Il tocco del dito di Gesù è una iniezione di coraggio e di fiducia, come già Isaia aveva predetto. Questo profeta annuncia la venuta del Signore Gesù, nostro Dio, come salvatore: il segno della sua presenza salvatrice è appunto lo schiudersi degli occhi dei ciechi e degli orecchi dei sordi, il saltare dello zoppo e le grida di gioia della lingua del muto.
Noi dovremmo continuare a dirlo “agli smarriti di cuore” perché riprendano coraggio e speranza. Per i credenti non è previsto lo scoraggiamento né è consentita la sfiducia. Se vediamo ingiustizie e sofferenze, se incontriamo dolori e fallimenti, sappiamo tuttavia che non si è “raccorciato il braccio del Signore” (Nm 11,23). Questa certezza ci impedisce di dar posto a preferenze tra gli uomini.

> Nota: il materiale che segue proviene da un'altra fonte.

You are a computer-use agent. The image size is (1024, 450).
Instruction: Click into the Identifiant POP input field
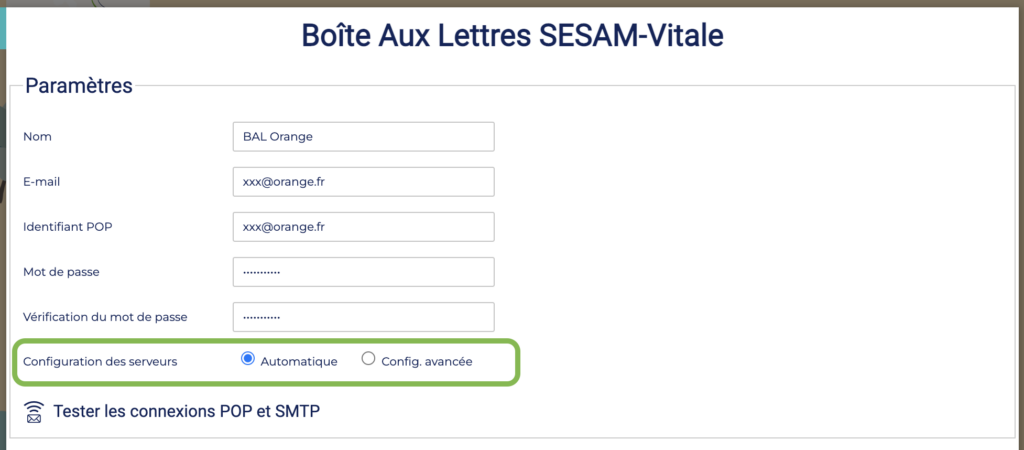coord(363,227)
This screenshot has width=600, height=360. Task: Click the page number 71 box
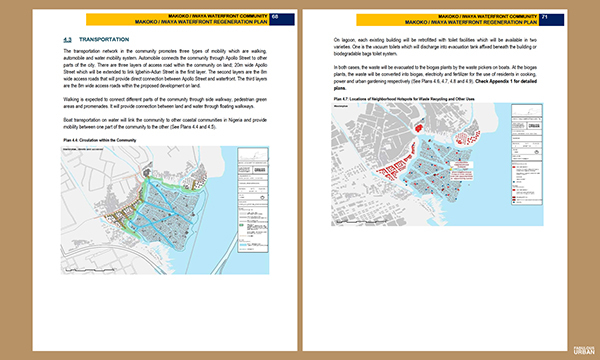(x=551, y=20)
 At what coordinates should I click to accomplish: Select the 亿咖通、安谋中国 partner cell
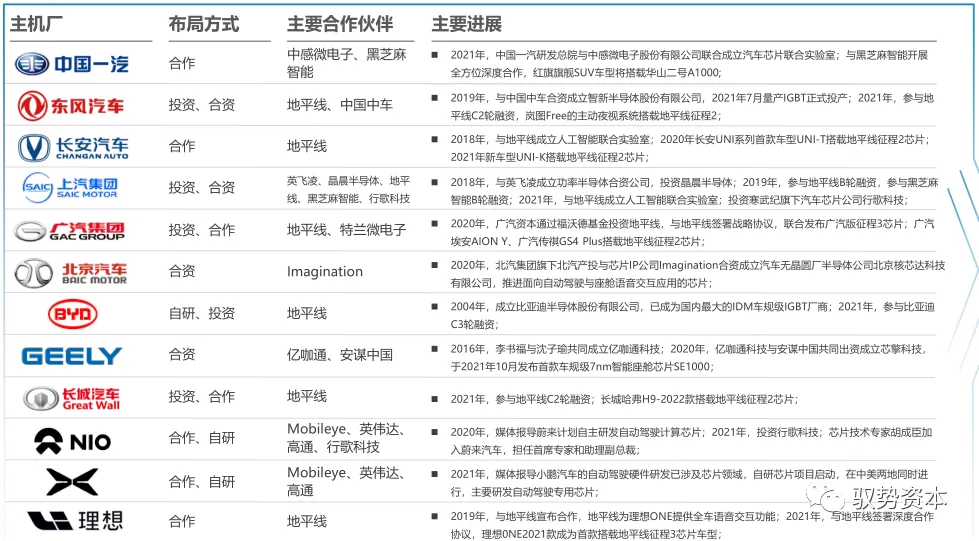339,355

Per noi il povero e l’ammalato, il disabile e l’ignorante sono uguali agli altri, ai ricchi e agli acculturati. Giacomo, nella seconda lettura, ci ha esortati con forza e con semplicità a imparare dal modo di guardare di Dio: egli ha scelto coloro che sono “i poveri agli occhi del mondo” perché vivano la fede in lui e siano di esempio a tutti. Non li considereremo come i più degni di attenzione e di onore? Sono spesso i ricchi invece che ci fanno soffrire e si prendono gioco della nostra fede, nostra vera ricchezza. Faremo come Gesù, che concede tutta la sua attenzione al muto e sordo, per aprirgli gli orecchi alla sua voce e la bocca perché possa gridare la sua Parola!